* Prompt
Convert the material from the line containing "Open the Issues" through the line containing "coord(248,407)" into a JSON list of strings, one string per line, omitting blank lines.

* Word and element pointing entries
************
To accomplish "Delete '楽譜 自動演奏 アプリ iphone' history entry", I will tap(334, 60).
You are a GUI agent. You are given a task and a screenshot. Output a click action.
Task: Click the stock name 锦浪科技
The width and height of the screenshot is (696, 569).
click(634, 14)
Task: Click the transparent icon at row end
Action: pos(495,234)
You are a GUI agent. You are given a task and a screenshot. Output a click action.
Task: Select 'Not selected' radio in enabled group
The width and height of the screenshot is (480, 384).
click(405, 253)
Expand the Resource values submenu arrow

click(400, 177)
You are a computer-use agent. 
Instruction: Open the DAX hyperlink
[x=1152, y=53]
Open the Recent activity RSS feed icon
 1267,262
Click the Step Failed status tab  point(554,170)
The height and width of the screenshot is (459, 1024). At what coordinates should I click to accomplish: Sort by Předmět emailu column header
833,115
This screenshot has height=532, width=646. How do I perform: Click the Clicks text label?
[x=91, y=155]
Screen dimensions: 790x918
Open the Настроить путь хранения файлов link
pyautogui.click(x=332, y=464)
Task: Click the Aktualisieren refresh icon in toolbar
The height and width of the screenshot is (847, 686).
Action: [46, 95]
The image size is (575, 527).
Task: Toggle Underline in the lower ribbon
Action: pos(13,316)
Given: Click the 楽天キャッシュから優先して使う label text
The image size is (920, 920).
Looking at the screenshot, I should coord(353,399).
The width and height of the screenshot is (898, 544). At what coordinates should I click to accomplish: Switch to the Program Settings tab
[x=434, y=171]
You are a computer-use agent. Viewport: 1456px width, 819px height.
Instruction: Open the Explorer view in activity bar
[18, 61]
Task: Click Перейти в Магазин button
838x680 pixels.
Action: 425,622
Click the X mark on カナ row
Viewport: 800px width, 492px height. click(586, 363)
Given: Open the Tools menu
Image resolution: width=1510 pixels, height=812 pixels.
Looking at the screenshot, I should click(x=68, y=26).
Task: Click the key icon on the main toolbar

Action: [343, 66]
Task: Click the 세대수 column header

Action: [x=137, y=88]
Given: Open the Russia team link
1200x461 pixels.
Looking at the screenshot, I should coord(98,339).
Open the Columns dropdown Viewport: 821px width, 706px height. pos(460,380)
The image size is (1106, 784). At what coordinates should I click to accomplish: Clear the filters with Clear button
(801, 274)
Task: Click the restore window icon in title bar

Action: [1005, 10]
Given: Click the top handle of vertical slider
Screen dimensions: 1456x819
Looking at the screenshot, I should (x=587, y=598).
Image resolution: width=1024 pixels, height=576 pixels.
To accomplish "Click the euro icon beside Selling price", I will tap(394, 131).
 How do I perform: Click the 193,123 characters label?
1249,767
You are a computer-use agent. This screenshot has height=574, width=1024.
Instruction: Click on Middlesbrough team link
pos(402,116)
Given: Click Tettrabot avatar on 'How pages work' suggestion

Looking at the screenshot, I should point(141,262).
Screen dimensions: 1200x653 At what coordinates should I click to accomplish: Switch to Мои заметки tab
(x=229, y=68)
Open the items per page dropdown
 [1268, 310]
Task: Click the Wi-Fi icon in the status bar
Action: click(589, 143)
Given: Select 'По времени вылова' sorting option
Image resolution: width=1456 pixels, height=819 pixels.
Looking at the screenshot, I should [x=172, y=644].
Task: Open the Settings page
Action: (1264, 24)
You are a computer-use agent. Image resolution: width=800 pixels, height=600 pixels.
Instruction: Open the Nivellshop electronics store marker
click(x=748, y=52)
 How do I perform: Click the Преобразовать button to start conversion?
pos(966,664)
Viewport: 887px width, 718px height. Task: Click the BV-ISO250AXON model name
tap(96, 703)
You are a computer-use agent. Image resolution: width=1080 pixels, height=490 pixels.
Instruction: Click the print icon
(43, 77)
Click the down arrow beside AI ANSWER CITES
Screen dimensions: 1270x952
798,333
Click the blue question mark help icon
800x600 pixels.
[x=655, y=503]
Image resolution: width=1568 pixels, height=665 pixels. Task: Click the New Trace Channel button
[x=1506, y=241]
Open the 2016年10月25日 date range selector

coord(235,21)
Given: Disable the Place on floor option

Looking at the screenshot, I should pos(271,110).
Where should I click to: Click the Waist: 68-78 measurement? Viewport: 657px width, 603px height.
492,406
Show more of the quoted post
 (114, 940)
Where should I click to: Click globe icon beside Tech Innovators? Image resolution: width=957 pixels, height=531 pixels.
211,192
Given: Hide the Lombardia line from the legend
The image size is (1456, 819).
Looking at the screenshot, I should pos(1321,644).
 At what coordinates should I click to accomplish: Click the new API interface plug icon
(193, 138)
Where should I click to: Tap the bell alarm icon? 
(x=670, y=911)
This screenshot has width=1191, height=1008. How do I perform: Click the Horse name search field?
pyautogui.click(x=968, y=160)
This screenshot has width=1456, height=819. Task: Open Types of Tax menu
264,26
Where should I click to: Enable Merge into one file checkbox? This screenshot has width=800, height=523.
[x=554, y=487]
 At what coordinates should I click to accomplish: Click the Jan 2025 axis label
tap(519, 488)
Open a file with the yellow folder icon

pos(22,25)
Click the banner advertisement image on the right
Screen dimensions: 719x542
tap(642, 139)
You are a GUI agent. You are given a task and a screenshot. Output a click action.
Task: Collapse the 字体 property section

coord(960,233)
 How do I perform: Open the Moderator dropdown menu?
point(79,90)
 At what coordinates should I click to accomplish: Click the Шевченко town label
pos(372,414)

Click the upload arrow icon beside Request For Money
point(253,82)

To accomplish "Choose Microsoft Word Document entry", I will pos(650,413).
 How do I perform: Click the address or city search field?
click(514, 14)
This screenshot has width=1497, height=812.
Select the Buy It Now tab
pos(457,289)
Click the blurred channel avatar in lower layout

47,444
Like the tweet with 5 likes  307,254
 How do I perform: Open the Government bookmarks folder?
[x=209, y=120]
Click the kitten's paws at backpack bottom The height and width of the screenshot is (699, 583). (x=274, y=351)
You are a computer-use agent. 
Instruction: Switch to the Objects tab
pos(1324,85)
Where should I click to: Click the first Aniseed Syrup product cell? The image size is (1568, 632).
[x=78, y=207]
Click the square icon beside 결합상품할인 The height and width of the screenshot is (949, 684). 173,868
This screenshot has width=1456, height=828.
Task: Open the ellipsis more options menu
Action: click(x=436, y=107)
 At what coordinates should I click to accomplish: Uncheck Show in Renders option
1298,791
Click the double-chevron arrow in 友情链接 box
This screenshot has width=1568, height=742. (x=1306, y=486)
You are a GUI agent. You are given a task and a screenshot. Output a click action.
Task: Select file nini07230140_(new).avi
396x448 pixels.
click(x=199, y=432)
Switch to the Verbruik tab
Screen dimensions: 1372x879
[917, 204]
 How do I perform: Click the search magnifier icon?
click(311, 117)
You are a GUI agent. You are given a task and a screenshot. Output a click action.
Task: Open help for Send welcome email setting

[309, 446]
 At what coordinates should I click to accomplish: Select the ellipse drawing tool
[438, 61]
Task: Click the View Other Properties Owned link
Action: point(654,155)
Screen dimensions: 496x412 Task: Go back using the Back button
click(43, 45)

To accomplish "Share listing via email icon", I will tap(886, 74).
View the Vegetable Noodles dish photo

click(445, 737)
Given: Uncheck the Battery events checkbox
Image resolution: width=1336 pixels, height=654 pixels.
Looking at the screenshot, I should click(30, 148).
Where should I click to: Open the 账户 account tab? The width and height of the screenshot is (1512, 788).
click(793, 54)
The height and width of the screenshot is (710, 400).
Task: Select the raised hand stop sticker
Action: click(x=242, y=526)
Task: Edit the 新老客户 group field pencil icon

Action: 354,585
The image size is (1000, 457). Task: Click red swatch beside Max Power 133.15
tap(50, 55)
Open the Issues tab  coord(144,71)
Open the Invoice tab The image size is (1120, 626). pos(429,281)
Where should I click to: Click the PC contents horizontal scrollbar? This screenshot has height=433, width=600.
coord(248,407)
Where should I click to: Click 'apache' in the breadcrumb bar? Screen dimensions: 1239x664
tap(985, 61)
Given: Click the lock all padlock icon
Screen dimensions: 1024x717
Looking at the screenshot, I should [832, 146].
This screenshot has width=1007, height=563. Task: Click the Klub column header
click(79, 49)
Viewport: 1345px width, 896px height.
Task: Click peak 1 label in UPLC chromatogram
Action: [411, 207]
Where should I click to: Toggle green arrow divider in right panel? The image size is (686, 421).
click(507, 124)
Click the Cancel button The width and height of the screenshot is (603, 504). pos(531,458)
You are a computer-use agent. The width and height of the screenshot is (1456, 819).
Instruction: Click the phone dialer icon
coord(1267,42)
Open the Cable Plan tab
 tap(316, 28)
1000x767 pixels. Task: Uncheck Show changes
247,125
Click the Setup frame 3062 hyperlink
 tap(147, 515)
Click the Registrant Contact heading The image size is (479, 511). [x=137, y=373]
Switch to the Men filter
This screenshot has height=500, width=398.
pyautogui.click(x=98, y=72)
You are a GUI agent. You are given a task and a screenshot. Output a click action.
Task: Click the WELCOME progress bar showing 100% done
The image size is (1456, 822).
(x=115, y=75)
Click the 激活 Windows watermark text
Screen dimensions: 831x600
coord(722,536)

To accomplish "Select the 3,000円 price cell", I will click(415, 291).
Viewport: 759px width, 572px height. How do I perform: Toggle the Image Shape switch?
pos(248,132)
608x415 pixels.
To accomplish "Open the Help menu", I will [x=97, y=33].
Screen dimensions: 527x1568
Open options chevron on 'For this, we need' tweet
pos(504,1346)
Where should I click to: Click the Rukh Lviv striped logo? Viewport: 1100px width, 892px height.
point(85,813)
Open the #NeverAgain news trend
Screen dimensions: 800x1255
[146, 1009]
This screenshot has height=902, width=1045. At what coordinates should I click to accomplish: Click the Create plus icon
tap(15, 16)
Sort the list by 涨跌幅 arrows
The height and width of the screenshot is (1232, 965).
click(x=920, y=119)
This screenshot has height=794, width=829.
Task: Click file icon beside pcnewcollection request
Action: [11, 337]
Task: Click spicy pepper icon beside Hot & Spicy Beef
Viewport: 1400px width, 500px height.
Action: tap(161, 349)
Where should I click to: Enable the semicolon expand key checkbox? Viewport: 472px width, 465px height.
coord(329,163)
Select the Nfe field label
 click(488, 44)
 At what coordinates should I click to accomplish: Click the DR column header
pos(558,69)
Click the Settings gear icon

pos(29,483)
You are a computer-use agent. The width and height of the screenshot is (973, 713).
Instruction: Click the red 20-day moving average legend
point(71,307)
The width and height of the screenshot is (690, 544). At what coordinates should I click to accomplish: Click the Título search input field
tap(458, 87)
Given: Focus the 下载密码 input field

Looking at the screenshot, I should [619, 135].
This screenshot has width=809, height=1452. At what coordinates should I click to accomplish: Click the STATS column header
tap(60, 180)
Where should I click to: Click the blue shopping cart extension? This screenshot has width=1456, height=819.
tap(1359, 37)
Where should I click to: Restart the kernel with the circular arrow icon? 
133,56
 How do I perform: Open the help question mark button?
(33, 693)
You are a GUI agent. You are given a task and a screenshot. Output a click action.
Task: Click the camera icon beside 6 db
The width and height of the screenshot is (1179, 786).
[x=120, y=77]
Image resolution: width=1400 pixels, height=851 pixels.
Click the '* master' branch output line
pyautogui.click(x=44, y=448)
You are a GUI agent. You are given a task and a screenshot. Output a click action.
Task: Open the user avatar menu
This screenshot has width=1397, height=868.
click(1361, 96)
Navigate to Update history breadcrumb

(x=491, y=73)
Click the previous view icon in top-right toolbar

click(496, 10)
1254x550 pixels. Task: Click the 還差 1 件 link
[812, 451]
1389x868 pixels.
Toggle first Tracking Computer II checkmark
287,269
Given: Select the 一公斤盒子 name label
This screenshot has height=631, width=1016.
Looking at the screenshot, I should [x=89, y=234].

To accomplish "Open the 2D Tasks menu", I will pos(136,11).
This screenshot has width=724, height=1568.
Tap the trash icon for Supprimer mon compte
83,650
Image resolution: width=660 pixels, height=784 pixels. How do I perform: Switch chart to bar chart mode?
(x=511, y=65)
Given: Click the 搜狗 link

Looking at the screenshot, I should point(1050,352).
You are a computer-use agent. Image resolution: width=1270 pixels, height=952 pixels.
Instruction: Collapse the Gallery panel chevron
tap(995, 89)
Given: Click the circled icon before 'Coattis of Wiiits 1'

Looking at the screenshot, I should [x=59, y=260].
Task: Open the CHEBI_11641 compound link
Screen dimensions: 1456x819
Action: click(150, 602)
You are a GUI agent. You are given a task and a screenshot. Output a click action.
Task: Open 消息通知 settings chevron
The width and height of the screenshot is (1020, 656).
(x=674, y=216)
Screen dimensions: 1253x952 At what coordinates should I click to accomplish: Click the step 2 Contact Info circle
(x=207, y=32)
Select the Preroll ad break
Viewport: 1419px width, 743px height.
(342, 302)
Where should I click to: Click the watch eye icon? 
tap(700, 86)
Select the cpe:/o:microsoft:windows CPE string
************
* Exercise solution
[
  "Open the Issues tab  coord(144,71)",
  "Open the Invoice tab The image size is (1120, 626). pos(429,281)",
  "Where should I click to: Click the PC contents horizontal scrollbar? This screenshot has height=433, width=600.",
  "coord(248,407)"
]